If you look at workforce and the impact on different kinds of jobs, everyone would have assumed, in fact, everyone I think did assume in previous decades that the first jobs to go would be the more sort of blue collar type ones, the more sort of, you know, the repetitive manual jobs. And it turns out that's not the case at all because AI so far is quite...

poor at manual dexterity, for instance. So hairdressers are set for the time being. And in fact, it's white collar jobs that, especially repetitive ones that involve processing large amounts of data that are most affected. So I suppose, nonetheless, more and more tasks seem to be falling to the consumption of

AI, it feels to me as if more and more things, we're reading more and more stories that say, "Oh, okay, AI now appears to be doing better than 97% of humans on such and such a task."

Does it feel to you as if we're going to end up with something that basically just sort of strings together a whole bunch of more narrow AI capabilities into something that feels more generalized? Or will we come up with something that is

fundamentally generalized and can actually just do all of these sorts of tasks because of the sheer breadth of its intelligence capability? It's a great question and it's one that experts disagree on like lots of things with AI, unfortunately. I tend to come down on the side of thinking we'll build something that is more general.

Just because the incentives to do that, the incentives to have one system that can actually encompass all kinds of different tasks are pretty strong. The economic incentives, the research incentives, that's what the scientists want to build. It's what they think is most interesting and it's what will be most productive and profitable for the companies building and deploying these systems. It may not be right, I think in many ways, something that is more different things strapped together that can do different components.

is probably going to be easier to manage, easier to sort of understand and test and validate and make sure that it does what you want.
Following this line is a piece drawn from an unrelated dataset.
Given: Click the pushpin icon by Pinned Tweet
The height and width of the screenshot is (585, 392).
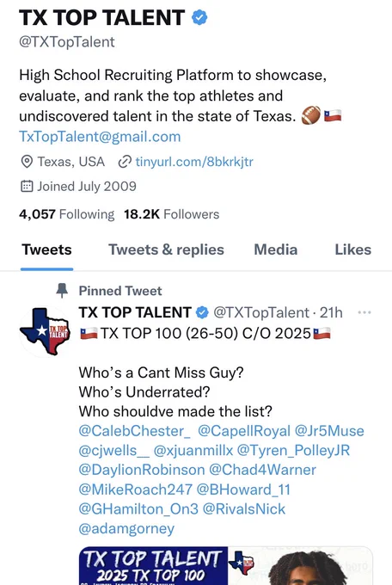Looking at the screenshot, I should click(62, 291).
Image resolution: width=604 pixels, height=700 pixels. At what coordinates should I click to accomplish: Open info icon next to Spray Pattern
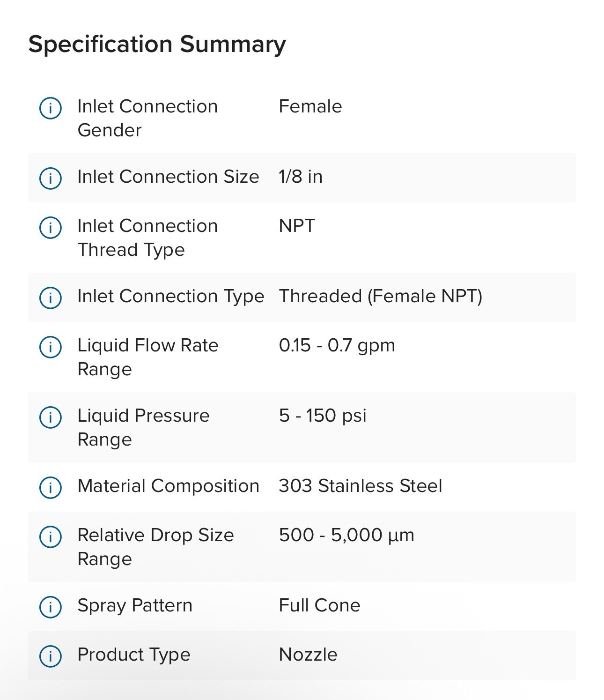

But the challenge is that over and over in AI, what we've seen is that if you try and build a specialized system and you put a lot of sort of special effort into designing a system that can do one particular thing,

And then you wait, you wait a year or two years or five years, then some other person is going to come along and build a system that's more generalized, maybe larger scale, and it's just more powerful overall and can just wipe the floor with your specialized carefully built system. And because that's a pattern that we've seen so many times, I tend to think that it will continue. And I also tend to think that the researchers are going to expect that and try to build in that direction as well. Interesting. Yeah.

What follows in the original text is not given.